What needs to be done ▸ Say whether each statement agrees with the text on the Council Trench flora, answering yes or no and quoting the deciding words: 1. The Council Trench was dug in the 1870s in a search for building stone. 2. Roberts first used the name Council Trench Formation in 1934. 3. The fossil flora includes strongly age-diagnostic taxa.

Text block ▸

Locality Bacchus Marsh Council Trench

The Triassic flora of the Council Trench Formation, Victoria, Australia

Triassic sedimentary rocks occur at only two localities in Victoria (the Bald Hill area at Bacchus Marsh, and at Yandoit in the central highlands), most of the state experiencing erosional conditions at that time. The “Council Trench" was excavated in the 1870s on the southern flank of Bald Hill in a search for building stone (Robertson 1934). The very small Triassic deposit exposed in the Council Trench consists of interbed-ded quartzose sandstones, polymict conglomerates and siltstones laid down in fluvial settings. Its distribution was mapped by Roberts (1984) who first used the name Council Trench Formation. The beds contain very fragmentary plant remains that have been described by McCoy (1892, 1894, 1898), Chapman (1927), Douglas (1969, 1973), and most recently by Webb & Mitchell (2006). The bulk of the plant fossils appear to derive from a siltstone bed about 4 m above the base of the exposed trench section. A maximum age constraint of about 235 Ma (mid-Triassic) was placed on these strata by Duddy (2003) on the basis of fission-track dating of apatite and zircon crystals. The fossil flora contains no strongly age-diagnostic taxa but is consistent with a Middle or Late Triassic age.

Supplied data ▸
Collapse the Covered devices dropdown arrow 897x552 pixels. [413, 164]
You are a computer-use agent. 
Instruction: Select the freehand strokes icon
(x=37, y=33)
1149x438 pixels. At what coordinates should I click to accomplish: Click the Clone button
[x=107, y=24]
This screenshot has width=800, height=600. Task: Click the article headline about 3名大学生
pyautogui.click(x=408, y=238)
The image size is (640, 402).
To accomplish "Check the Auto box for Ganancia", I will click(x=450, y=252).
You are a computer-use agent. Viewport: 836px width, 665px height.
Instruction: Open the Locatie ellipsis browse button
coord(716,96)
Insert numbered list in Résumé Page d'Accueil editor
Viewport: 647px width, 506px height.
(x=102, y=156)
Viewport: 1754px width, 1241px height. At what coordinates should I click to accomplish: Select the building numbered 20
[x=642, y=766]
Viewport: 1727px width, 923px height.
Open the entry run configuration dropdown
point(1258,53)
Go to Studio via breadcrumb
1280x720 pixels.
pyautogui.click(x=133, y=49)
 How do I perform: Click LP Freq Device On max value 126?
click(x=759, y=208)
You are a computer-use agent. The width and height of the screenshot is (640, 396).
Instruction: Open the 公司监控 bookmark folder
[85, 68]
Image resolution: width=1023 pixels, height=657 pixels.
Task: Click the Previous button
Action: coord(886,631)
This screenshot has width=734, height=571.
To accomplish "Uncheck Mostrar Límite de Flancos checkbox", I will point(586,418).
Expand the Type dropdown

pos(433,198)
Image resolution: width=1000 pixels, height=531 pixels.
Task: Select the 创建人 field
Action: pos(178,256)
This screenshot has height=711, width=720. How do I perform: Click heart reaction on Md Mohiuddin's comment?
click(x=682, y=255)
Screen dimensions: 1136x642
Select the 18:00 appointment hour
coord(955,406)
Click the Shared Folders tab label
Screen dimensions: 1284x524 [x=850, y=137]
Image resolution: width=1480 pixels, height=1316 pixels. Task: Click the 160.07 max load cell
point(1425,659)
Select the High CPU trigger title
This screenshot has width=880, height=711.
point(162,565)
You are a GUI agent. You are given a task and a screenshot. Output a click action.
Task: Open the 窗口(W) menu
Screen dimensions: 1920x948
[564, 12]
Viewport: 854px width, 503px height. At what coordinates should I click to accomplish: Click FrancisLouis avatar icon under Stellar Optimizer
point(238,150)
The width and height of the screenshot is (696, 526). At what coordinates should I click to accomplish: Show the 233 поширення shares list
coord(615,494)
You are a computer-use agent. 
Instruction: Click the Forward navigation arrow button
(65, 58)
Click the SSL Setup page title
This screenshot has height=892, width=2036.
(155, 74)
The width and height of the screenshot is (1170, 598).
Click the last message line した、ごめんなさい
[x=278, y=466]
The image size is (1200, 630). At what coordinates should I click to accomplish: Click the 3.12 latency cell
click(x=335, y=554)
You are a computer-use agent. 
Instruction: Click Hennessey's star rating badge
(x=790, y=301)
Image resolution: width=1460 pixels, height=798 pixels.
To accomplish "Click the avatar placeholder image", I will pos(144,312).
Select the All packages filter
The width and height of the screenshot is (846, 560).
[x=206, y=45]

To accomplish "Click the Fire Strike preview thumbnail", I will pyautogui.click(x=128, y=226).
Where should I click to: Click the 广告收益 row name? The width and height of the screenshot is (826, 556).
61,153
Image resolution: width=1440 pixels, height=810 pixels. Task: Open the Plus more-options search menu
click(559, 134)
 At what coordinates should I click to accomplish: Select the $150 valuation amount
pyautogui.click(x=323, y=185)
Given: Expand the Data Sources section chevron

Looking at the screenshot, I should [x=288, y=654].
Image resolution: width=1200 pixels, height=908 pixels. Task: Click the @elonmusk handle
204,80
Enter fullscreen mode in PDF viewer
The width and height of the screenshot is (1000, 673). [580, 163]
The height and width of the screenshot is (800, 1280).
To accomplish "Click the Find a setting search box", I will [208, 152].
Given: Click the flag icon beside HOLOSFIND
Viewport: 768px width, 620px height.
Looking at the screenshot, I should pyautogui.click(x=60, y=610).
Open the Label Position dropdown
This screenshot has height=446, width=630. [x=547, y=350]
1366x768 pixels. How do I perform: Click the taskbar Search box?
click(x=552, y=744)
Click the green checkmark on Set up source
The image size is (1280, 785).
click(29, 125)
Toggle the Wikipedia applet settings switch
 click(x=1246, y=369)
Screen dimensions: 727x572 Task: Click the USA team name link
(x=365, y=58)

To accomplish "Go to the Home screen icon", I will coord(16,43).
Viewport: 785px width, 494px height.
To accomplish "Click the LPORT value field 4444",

Written response ▸
1. Yes: "The “Council Trench" was excavated in the 1870s on the southern flank of Bald Hill in a search for building stone"
2. No: "Its distribution was mapped by Roberts (1984) who first used the name Council Trench Formation."
3. No: "The fossil flora contains no strongly age-diagnostic taxa"